Weeks 3-8: Deep Water The Voyage's primary engagement period. Players are in the endgame, charting high-tier nodes, optimizing builds, and engaging with the economy. This is where most of the Voyage's content is experienced.

  • The community meta solidifies around optimal build approaches.
  • Pinnacle boss races begin as the first players reach required content milestones.
  • Voyage challenge completions start hitting thresholds — the first cosmetic reward at 12 challenges is earned during this period.
  • Economy is dynamic and meaningful; items have genuine value because supply is limited.

Weeks 5-7: The Mid-Voyage Event At approximately the halfway point, a mid-Voyage content injection re-sparks engagement. The mid-Voyage event is planned from the beginning and is distinct from balance patches — it introduces new content, not corrections.

Mid-Voyage event components:

  • A new challenge tier unlocks (challenges 33-40 become available, previously unavailable)
  • A new limited-time encounter zone opens for three weeks (Voyage-exclusive content, high rewards)
  • Balance adjustments to underperforming builds and overperforming mechanics
  • The Grandmaster's Compass Challenge releases (see Nautical Chart document — a competitive timed challenge for endgame players)
  • Optional "Voyage Escalation" event: the Voyage's featured NPC reveals a deeper layer of their storyline, unlocking new dialogue and a unique encounter

This injection is designed specifically for the player cohort who has achieved their initial Voyage goals and would otherwise stop playing at week 6. The mid-Voyage event gives them something new to do that doesn't require a full character rebuild.

Weeks 9-11: The Endgame Run The final competitive push. Players aiming for 40/40 challenge completion are making their last push. Leaderboard positions are finalizing. The economy is mature — prices have stabilized, the most valuable items have been found and priced.

  • Challenge completion push: the most dedicated players are completing their remaining challenges.
  • Ultra-high-tier content is most accessible (gear is best, knowledge of mechanics is deepest).
  • Competitive leaderboard rankings lock in week 11.
  • The Voyage's concluding story content releases (the narrative resolution to the Voyage's questline).

Weeks 12-13: The Final Horizon The approaching end generates its own engagement — players who have accomplished their goals often experiment with secondary builds or exploration they deferred during optimization.

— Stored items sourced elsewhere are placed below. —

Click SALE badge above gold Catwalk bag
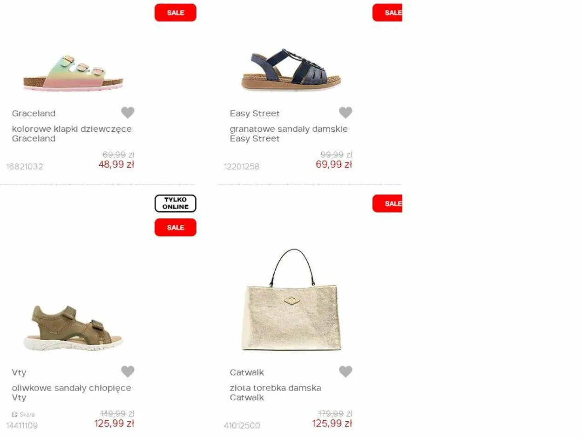Screen dimensions: 582x438 pyautogui.click(x=387, y=203)
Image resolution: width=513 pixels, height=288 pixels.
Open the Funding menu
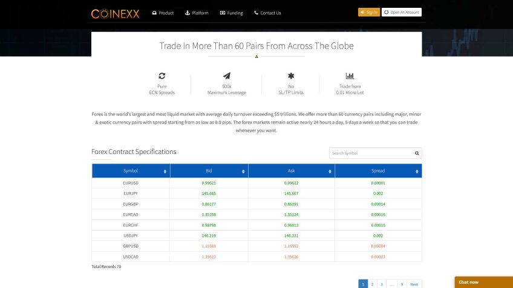pyautogui.click(x=231, y=13)
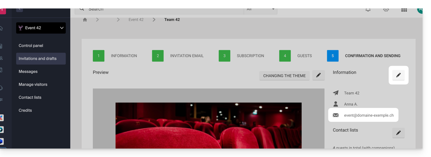The height and width of the screenshot is (157, 431).
Task: Open the settings gear in the top bar
Action: click(x=386, y=10)

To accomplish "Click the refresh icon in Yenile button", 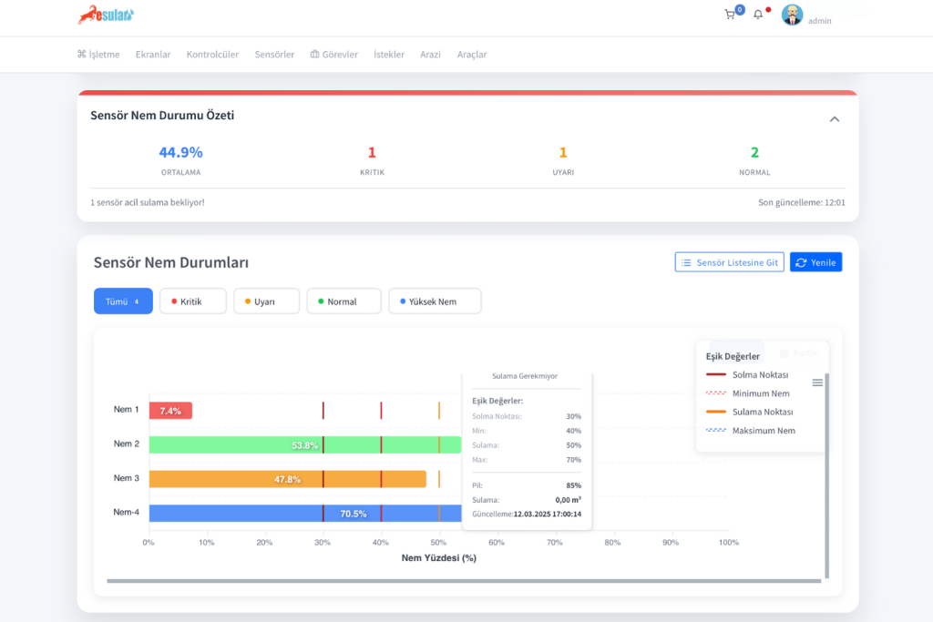I will click(801, 262).
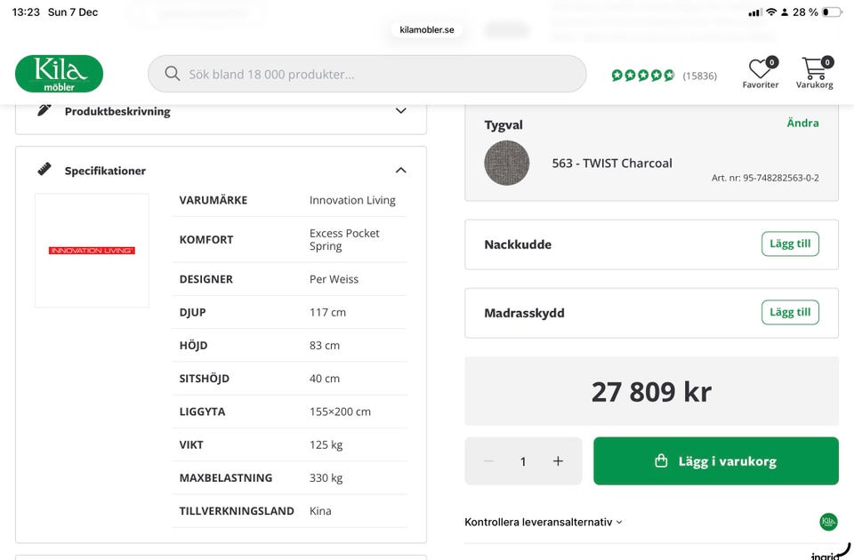Collapse the Specifikationer section
This screenshot has height=560, width=854.
[400, 170]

The economic compression phase (prices drop as sellers liquidate before reset) creates opportunities for players who want to try things they couldn't afford in week two.

  • The Voyage's End date is announced publicly with two weeks' notice.
  • The final community event: The Last Tide (a server-wide encounter event with unique rewards for participants).
  • Economy final liquidation creates market opportunities.
  • The Voyage's narrative epilogue content releases in week 12.
  • Week 13: The Voyage ends. The Voyage's End summary screens roll for all players. The next Voyage's teaser begins.

Voyage Identity: Theme, NPC, and Narrative

Each Voyage is not just a fresh economy and a new mechanic. It is a complete thematic identity — a narrative situation, a visual palette, a featured NPC with personality, and a reason to care beyond the mechanical loop.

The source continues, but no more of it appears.